Rewrite the items from the line containing "Where should I" through the line containing "pyautogui.click(x=16, y=34)", swapping "Android" for "iOS" and changing nothing else. Leave out the pictures.
---- DATASET RECORDS
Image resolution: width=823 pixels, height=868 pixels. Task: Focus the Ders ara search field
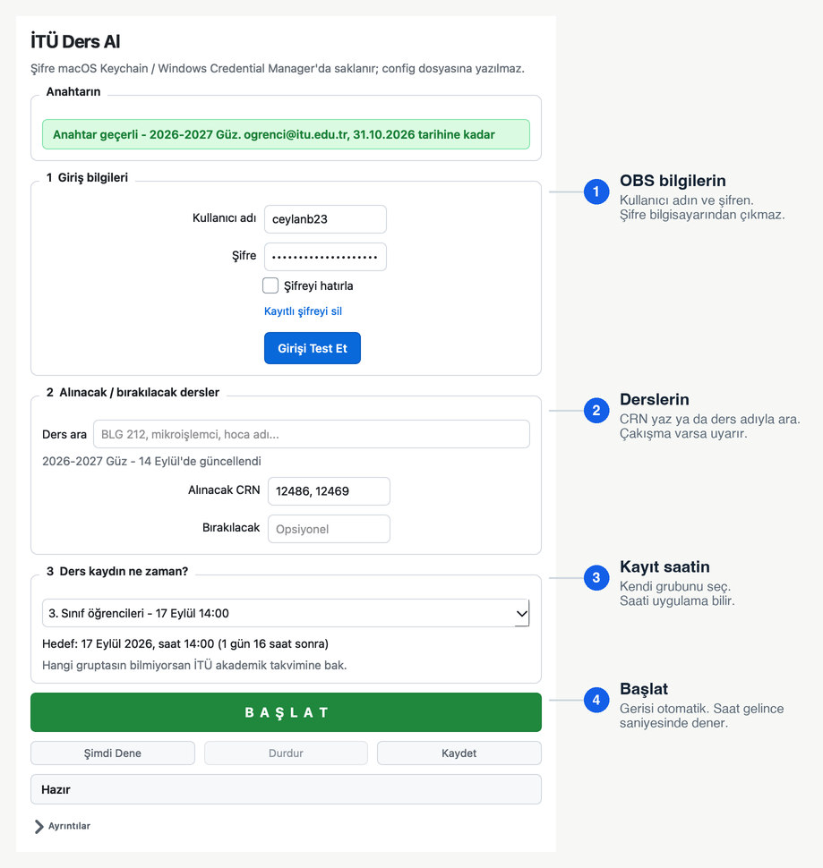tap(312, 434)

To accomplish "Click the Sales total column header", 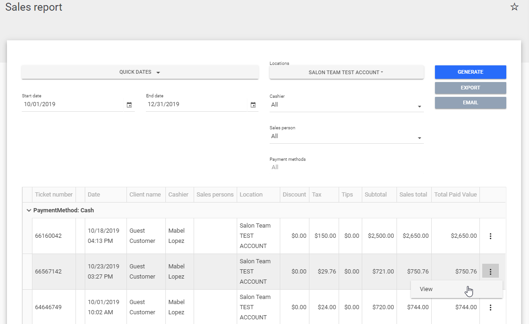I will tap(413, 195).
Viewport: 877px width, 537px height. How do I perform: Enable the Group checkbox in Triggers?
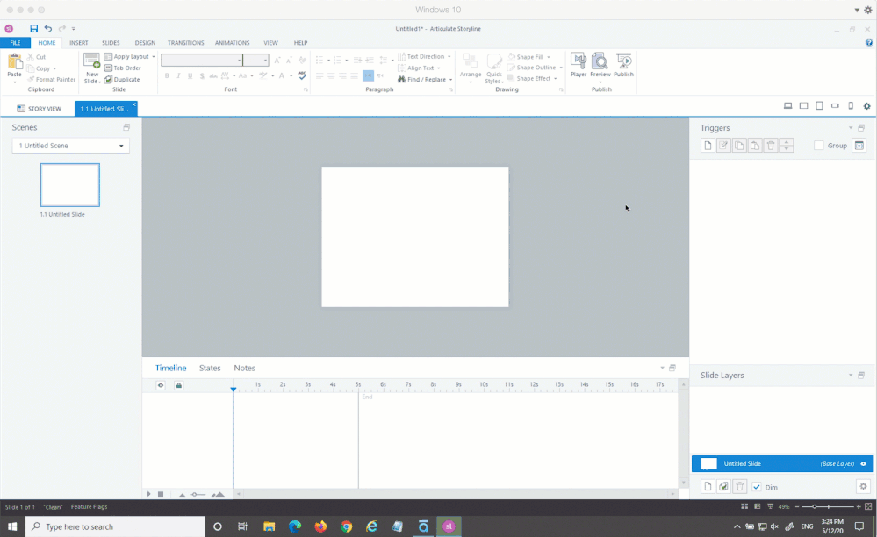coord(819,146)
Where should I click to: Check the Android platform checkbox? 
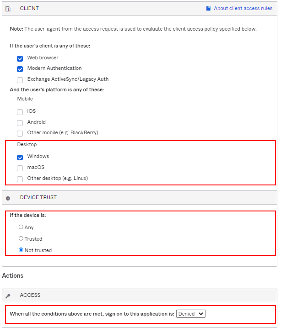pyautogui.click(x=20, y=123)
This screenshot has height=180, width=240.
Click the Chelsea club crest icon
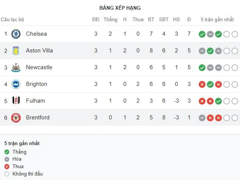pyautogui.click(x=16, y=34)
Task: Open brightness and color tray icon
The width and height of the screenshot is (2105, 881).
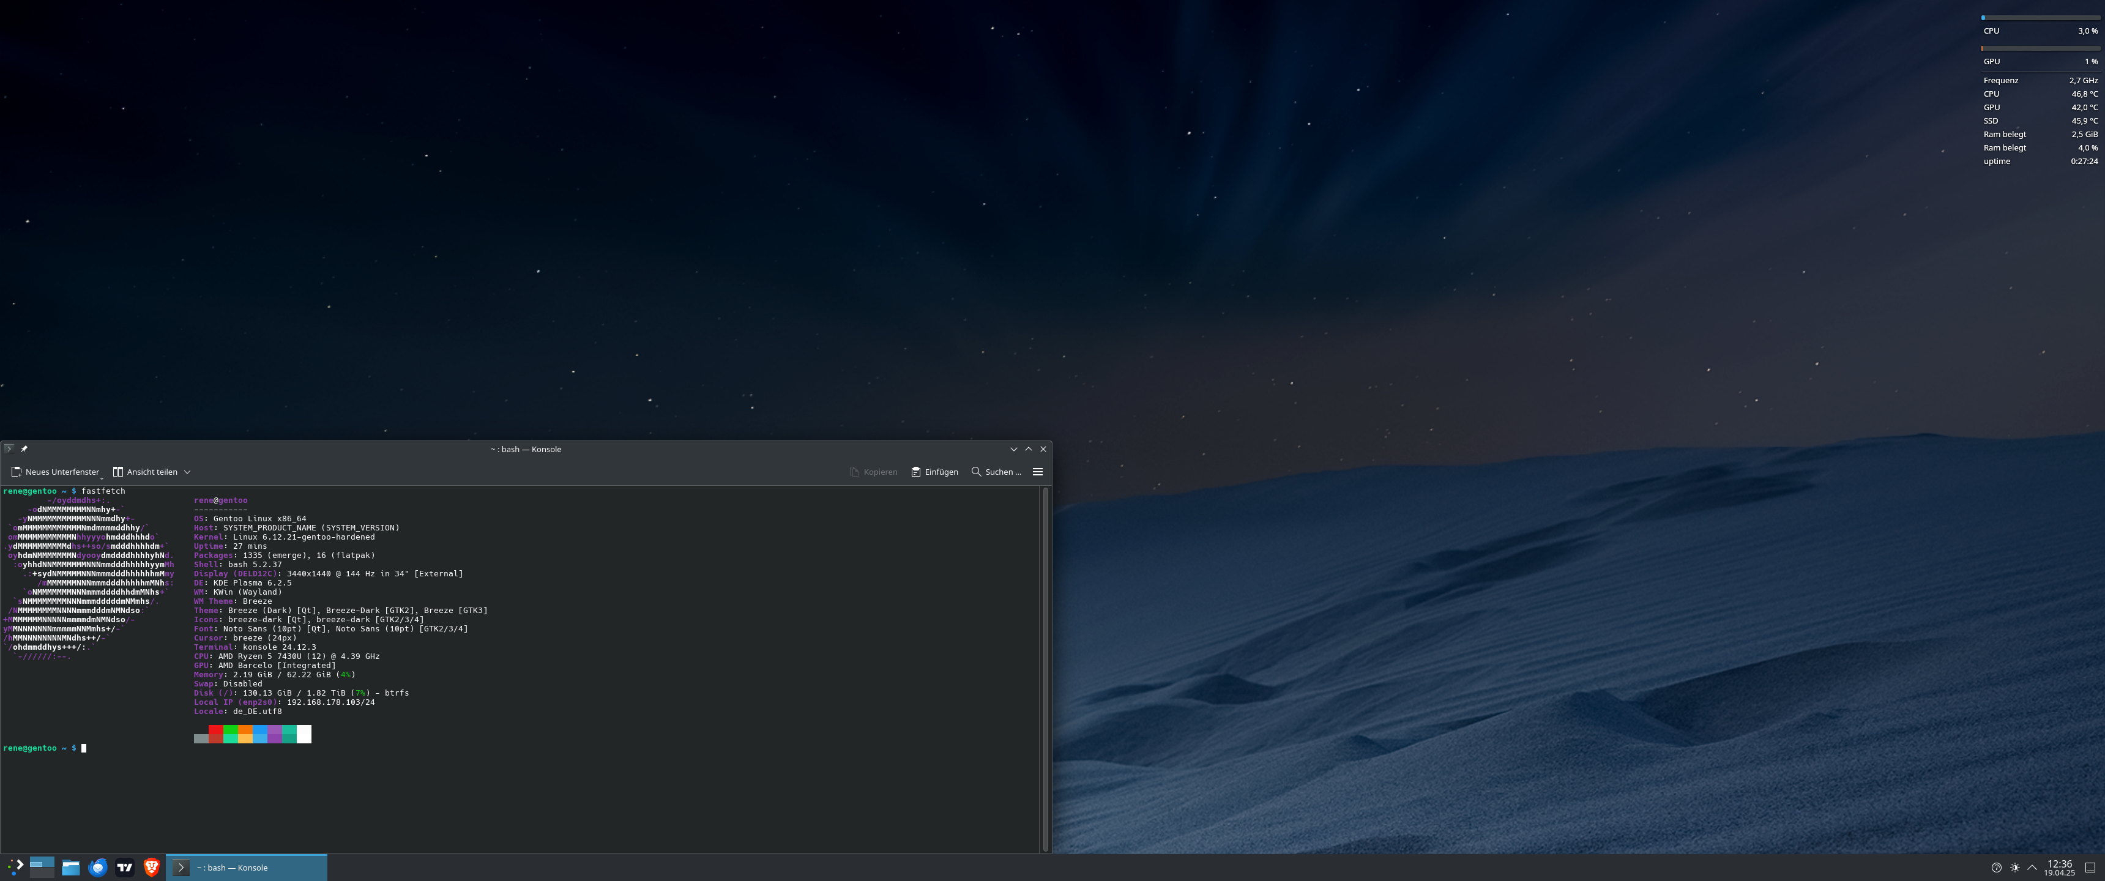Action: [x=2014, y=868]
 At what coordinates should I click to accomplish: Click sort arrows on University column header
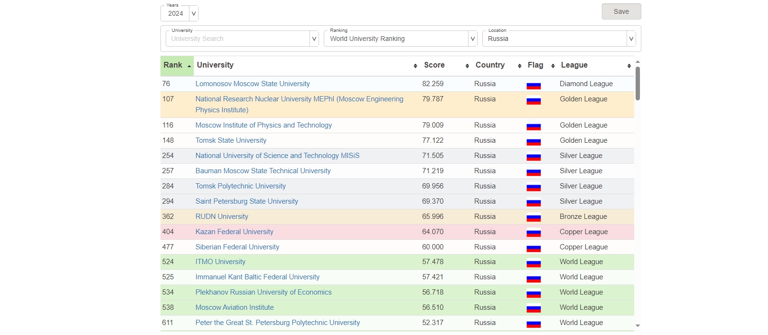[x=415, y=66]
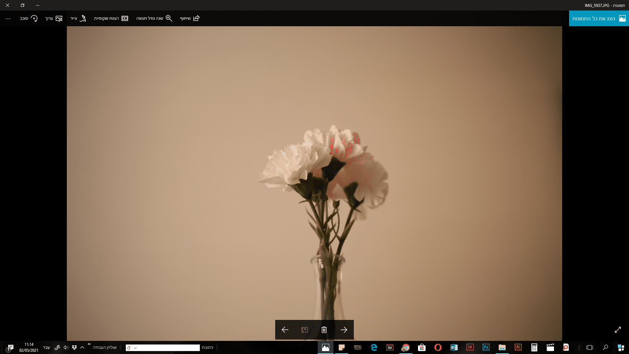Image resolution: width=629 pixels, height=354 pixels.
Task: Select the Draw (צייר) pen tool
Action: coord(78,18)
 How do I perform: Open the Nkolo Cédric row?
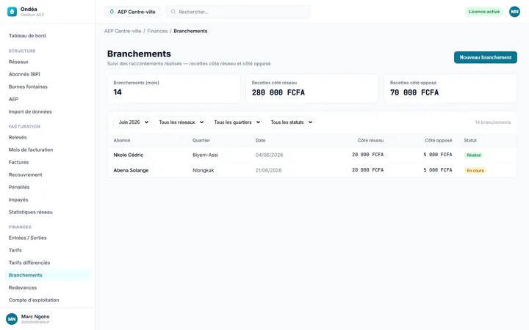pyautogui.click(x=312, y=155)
--------
---- DATASET RECORDS
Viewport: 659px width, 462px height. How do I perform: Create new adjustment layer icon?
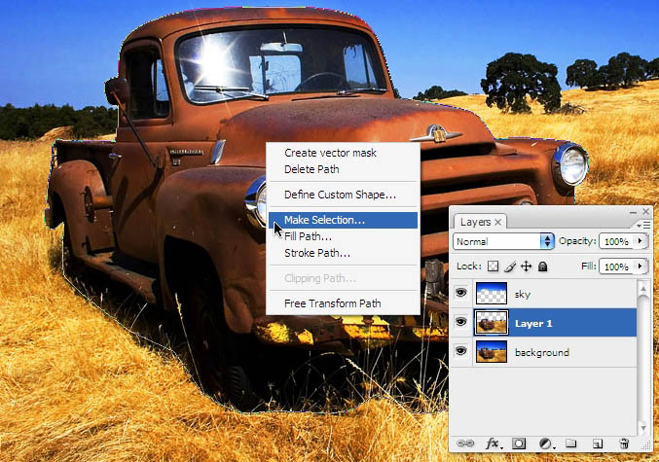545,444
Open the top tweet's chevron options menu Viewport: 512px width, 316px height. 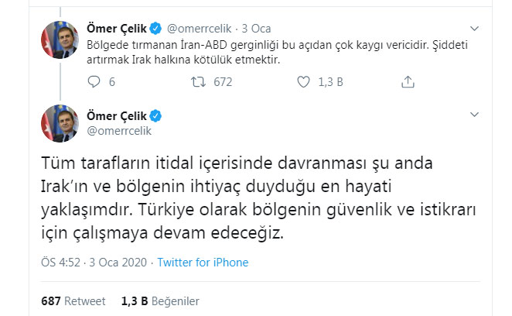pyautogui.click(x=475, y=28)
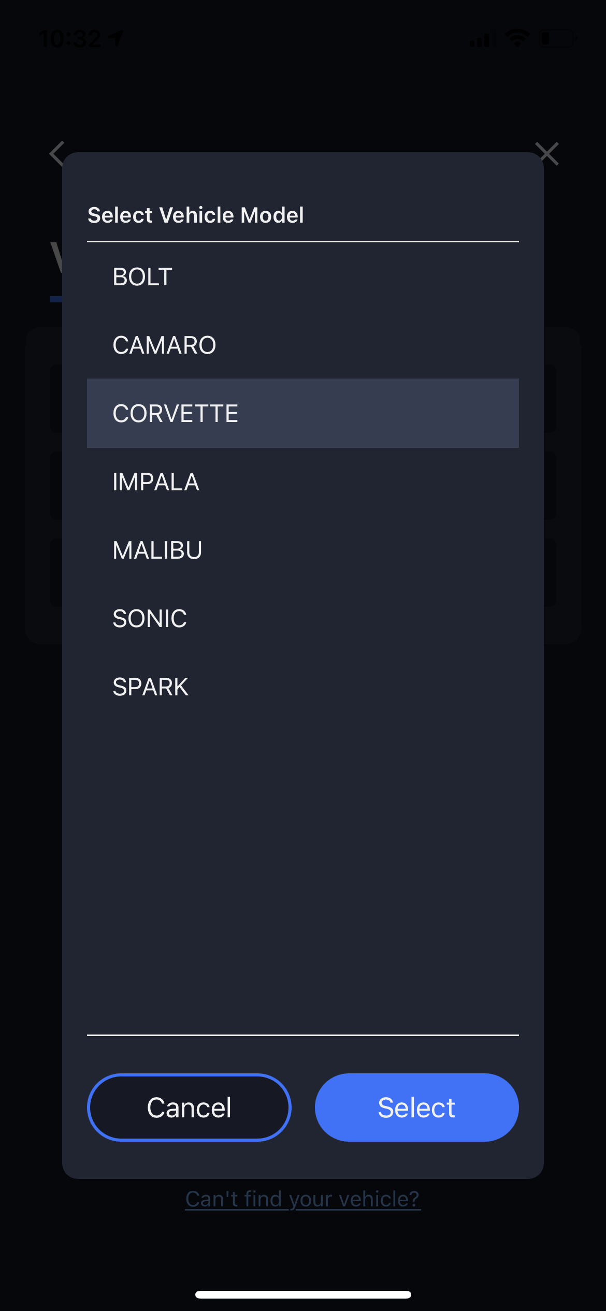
--------
---- DATASET RECORDS
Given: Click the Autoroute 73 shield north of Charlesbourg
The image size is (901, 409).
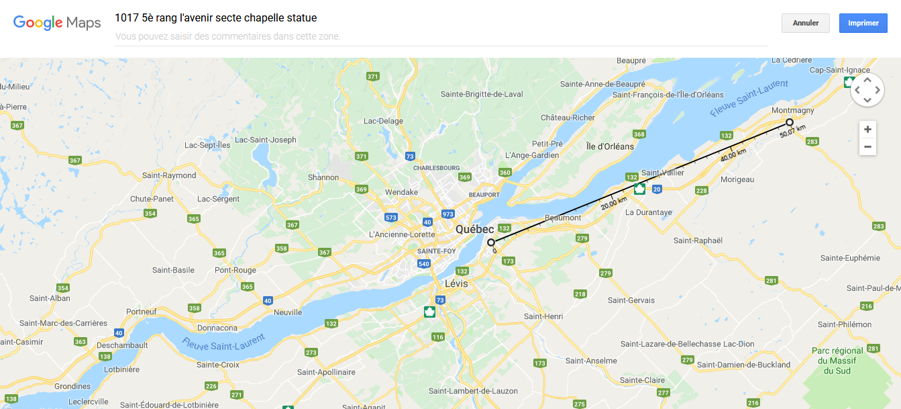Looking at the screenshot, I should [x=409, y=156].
--------
# SOLUTION BELOW:
Where should I click to: Check the iOS platform checkbox? 
pyautogui.click(x=20, y=123)
This screenshot has height=180, width=240.
Click the Chelsea club crest icon
pyautogui.click(x=16, y=34)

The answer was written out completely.